For the most part I find everyones perspective super helpful.... I have found it the best way to look at all the angle... but yes so many ideas make it tough.
 
That’s pretty crazy. Amazing how much was under the soul line.... not seeing anything like that with my tree.



Didn’t take that much but I nearly did....
Wanted to try to save as many healthy roots as I could at the same time reducing the root ball. Hoping the tree is healthy.
I was actually referring to pruning the tree way down. But I remember that you are going to wait for the trunk to thicken. Keep updating!
 
So I am revisiting the idea of air layering the upper portion of the nursery stock. Mostly because I need something to do LOL.
I’m thinking about taking the “Y” section as a layer... yep I know it’s straight but working through some ideas.
Wondering if this can be achieved with a simple use of a tourniquet, similar to the ground layer that @leatherback walked me through last year....
At the same time I don’t wanna take away from the original tree idea… Will doing an air layer slow the growth of the lower portion of the tree?
 
Air layering blocks flow of carbohydrates down to the roots. So yes, the process of air layering will slow the growth of the lower portion of the tree, but as long as you have some green below the air layer the slowing won't be drastic. A little slower, that's all. Similarly the top will be slower during the air layer process. Energy has to go into making new roots.
 
This is the tree which you repotted a few weeks back?

I would not do a layer to be honest. I would let it get settled into the pot for now. The energy stores in the plants are low due to the need to rebuild a rootsystem. I prefer to do layers on plants that are optimally healthy to get the best response.
 
would not do a layer to be honest.
Good point! I figured since I didn’t remove too much of the root mass and the tree is really thriving right now I would go for it… However I am in no hurry. I figure I have a good 2 or 3 growing seasons to get the base of this tree where I would like it to be.
Thanks!
 
I think it is right to wait a year before air layering. For elms, girdling method, as elms form callus and then roots rather quickly. If you start your air layer before the end of June, you usually can separate the upper part before the end of September.

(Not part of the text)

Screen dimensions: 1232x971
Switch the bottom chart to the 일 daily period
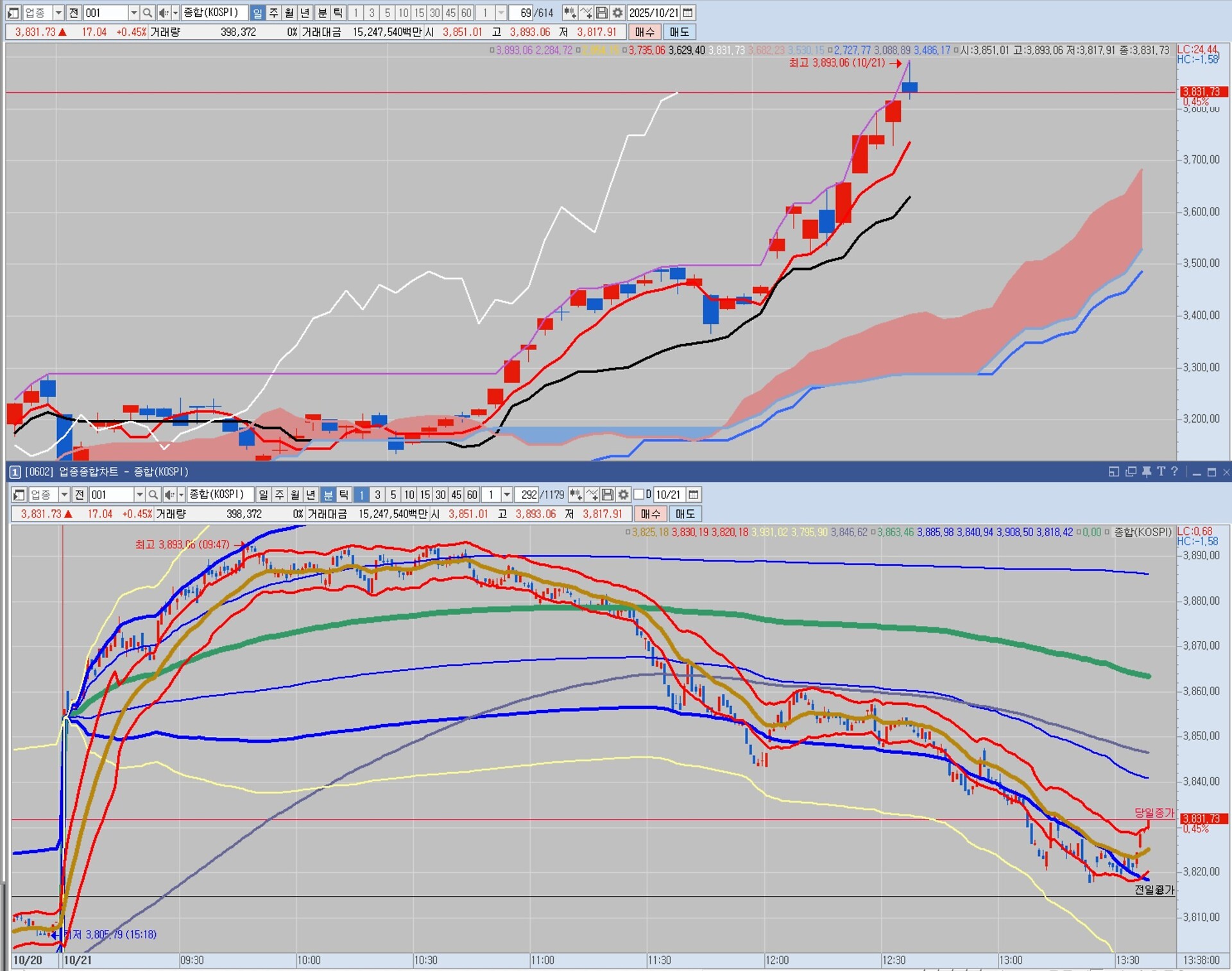point(263,494)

The tourniquet method is much slower. It does not completely block the downward movement of carbohydrates. This method is better for difficult to air layer species, such as pines. Here once the tourniquet is applied, it often takes two to four years to get roots to form. You are less likely to end up with a dead tree using the tourniquet, but then again, when I tried to layer JWP, P. parviflora 'Ibo Can' after 4 years there was zero sign of root growth and finally the top above the tourniquet died. Some trees simply will not air layer.

So tourniquet for slow and difficult species, girdling for easy to root species.